Provided entries:
◆ ◆ ◆ ◆
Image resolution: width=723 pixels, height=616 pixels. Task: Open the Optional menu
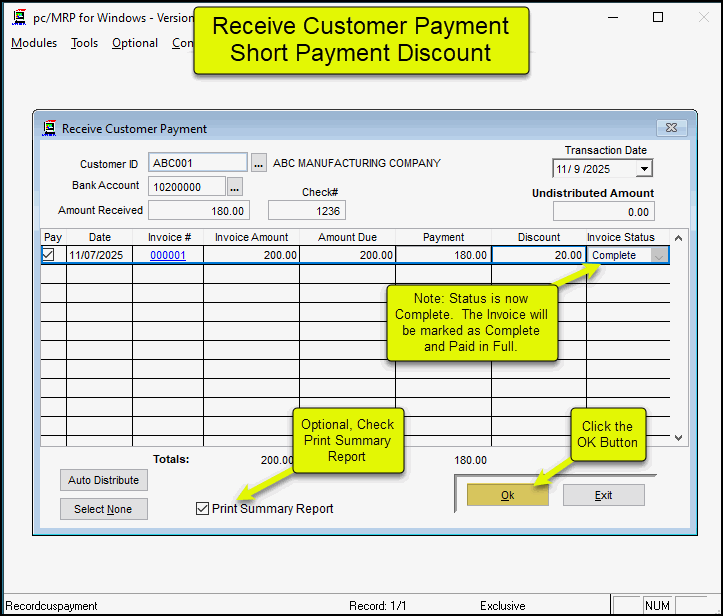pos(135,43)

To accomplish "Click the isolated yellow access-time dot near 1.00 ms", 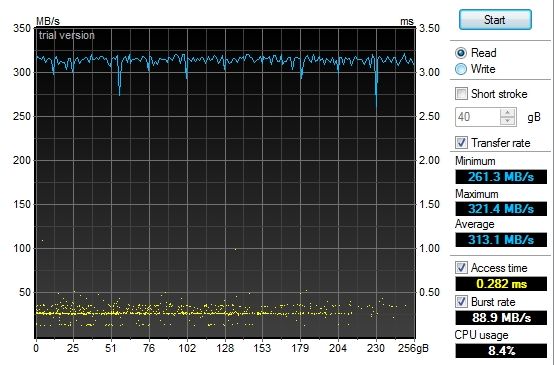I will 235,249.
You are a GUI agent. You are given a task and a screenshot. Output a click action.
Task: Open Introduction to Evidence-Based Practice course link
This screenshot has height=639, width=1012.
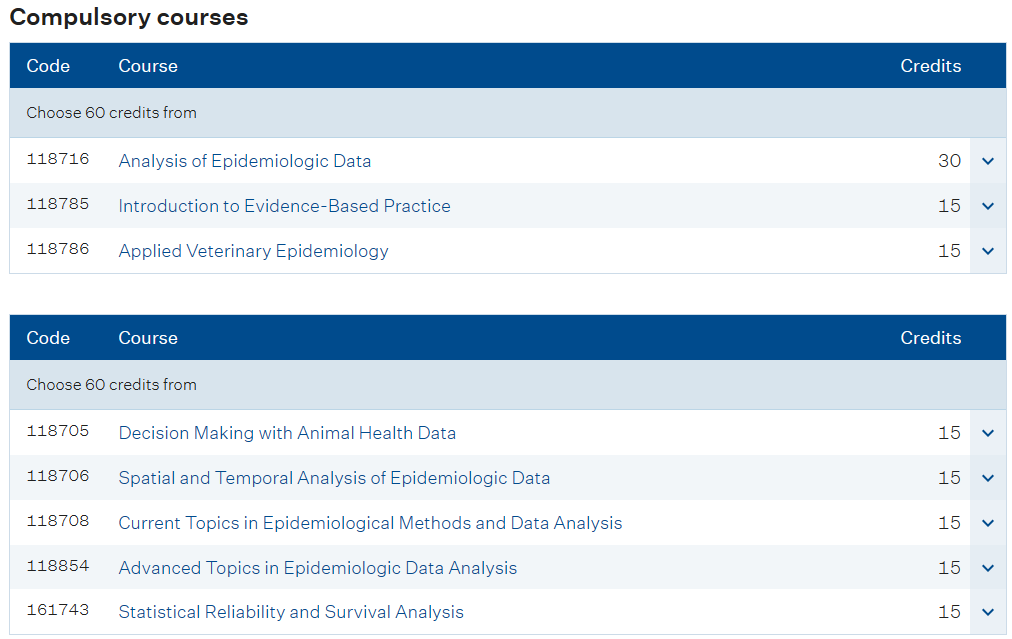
◆ ◆ ◆ ◆
What is expected: Your answer must be exactly the lines from the one containing "You are a GUI" through the last line of the records above, both included, with every picture left out.

Result of the exercise:
You are a GUI agent. You are given a task and a screenshot. Output a click action.
Task: Open Introduction to Evidence-Based Practice course link
This screenshot has height=639, width=1012.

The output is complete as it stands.